Even so, I can’t ignore it entirely. What’s a murder mystery without a murder and a mystery behind it? Who, how, why?
I started FULL CIRCLE from Scratch Minus One and was enrolled in online writing classes the whole time I worked on it. When I finally got around to a murder victim, I set the scene in some detail.
The protagonist climbs a circular staircase to the tower of an old jail converted to a bar. It’s based on a real jail/bar. I’ve made that climb to the tower so I felt confident that I got it right:
“The stairway was narrow and winding, and halfway up I stopped to get my breath. No more midnight rambles for me. Music coming up through the door downstairs bounced off the walls. Doody-wop-doody-wop …”
On the class bulletin board the instructor wanted to know what the scene smelled like. Smelled? I didn’t have a clue. Someone suggested a sickroom smell. Someone suggested the smell of vomit. I hadn’t vomited in at least 30 years (and then only after some jerk slipped me a Mickey Finn) but the memory never goes away. I added this:
“I went on up, stopping at the top to call again. Heard nothing. Smelled something, a sick room smell. I forced myself to take a small step inside the room. … I ran to her, got down on my knees, and turned her over. She lay in vomit, her eyes open and staring, her face pale, distorted. I sat back on my haunches, my eyes watering from the smell.”
Here’s where I need a little Twilight Zone or Inner Sanctum music. I swear I’m being coached from another Dimension. Once I conquered vomit, I went out for a hike around the neighborhood. I turned onto a cul-se-sac and saw a huddle of people at the end of the street.
Some primitive instinct for self-preservation kicks in at such times. I stood stock-still. Goose bumps jumped up on my arms and turned them to ice.
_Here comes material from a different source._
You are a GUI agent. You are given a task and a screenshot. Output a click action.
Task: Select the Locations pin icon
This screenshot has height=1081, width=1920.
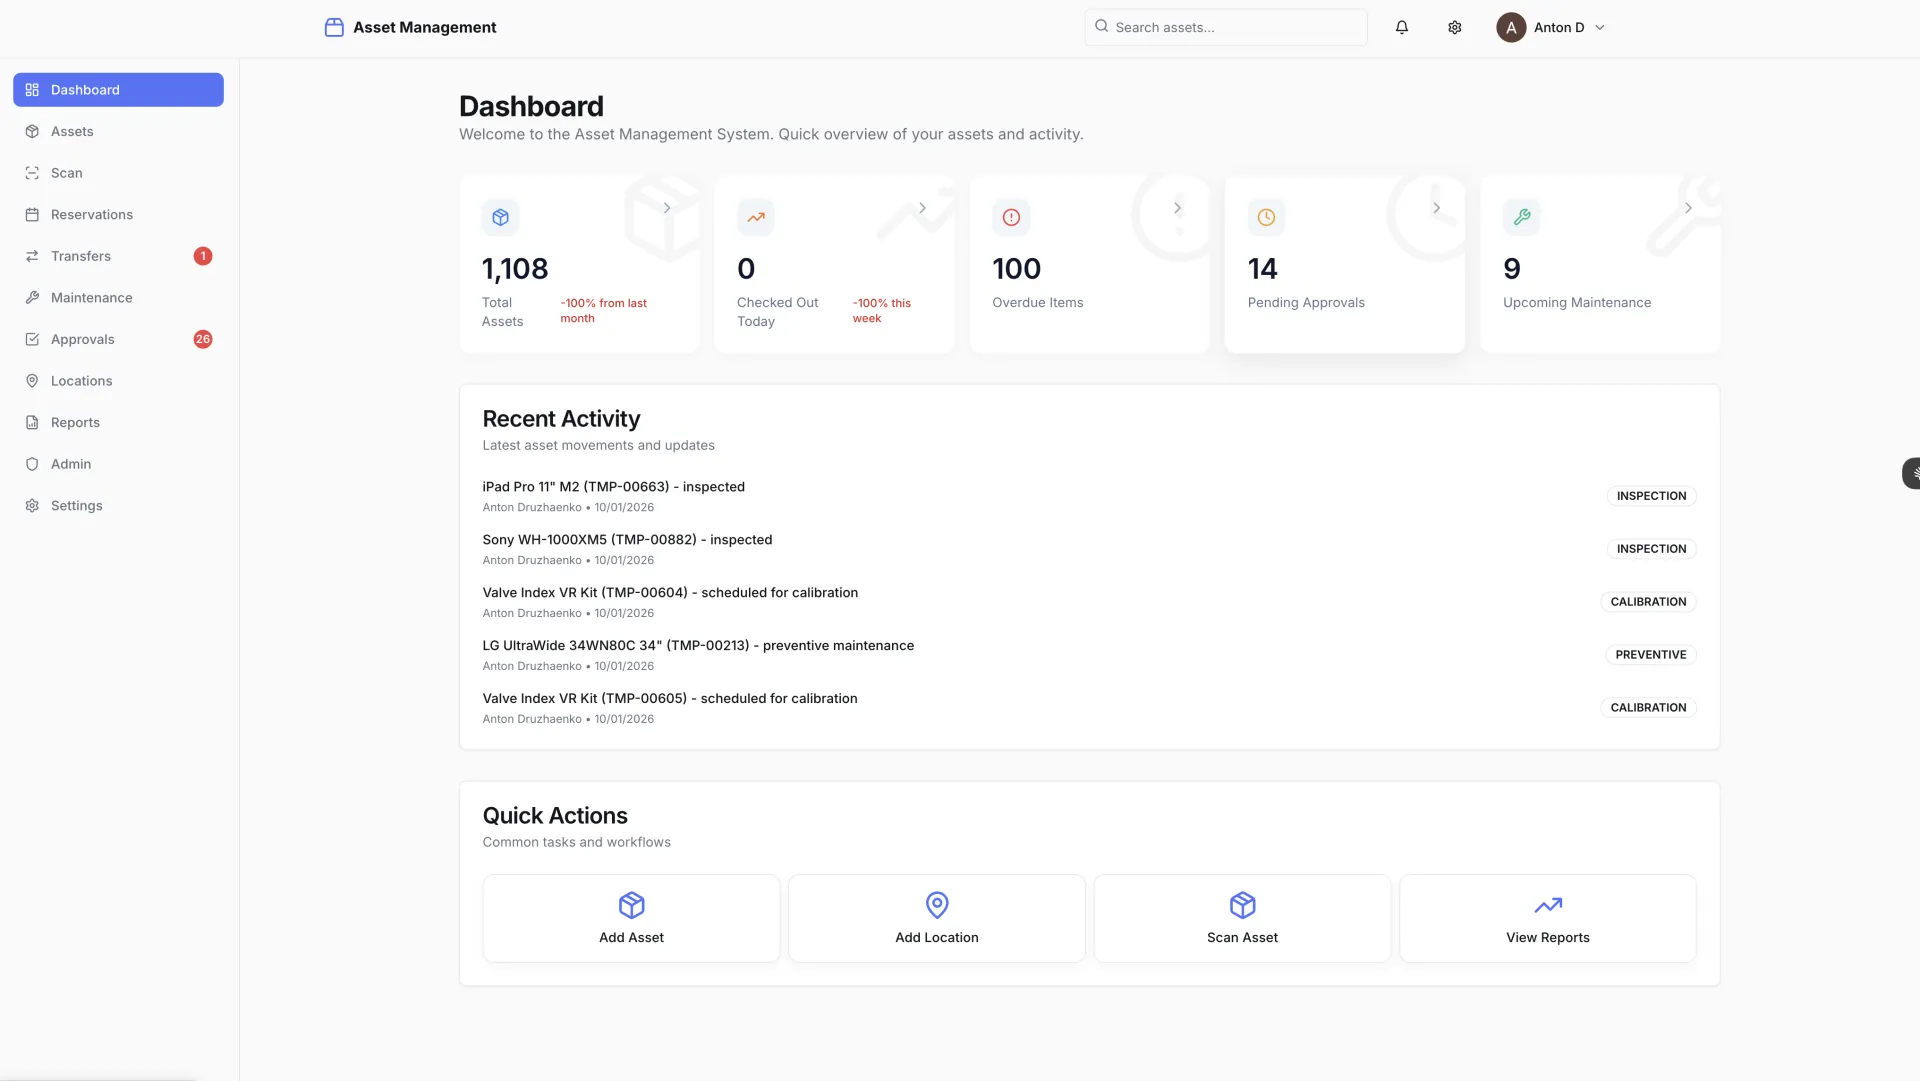pyautogui.click(x=31, y=381)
Finally someone left the huddle and told me an elderly couple had been murdered. A florist delivering a bouquet looked through a window in the front door and saw the bodies. I went home and added this to the scene in the tower: “Goose bumps jumped up so high on my arms that my whole body felt cold.”
Later on, when another dead body turns up, a character merely says, “Whoo-ee! Musta been a big rat died up here!”
Don’t blame me. I’ve already told you I don’t have much experience with dead bodies.
I read somewhere that a writer should evoke all the senses on every page. That sounds like sensory overload to me, but it’s something to consider. James Lee Burke, one of my favorite authors, has a gift for it. He may work as hard as everyone else but you’d never guess, given the rhythm and cadence of his words. The reader simply comes upon a lovely passage, such as this one from IN THE MOON OF RED PONIES:
“The wind was up, balmy and smelling of distant rain, denting the alfalfa and timothy in the fields, puffing pine needles out of the trees on the slopes. The two sorrels were running in tandem across the pasture, their necks extended, their muscles rippling. In the distance I could hear thunder echoing in the hills.”
Is there a sweeter smell than distant rain? “Whoo-ee! Musta been a big rat died up here!” just doesn’t compare, does it?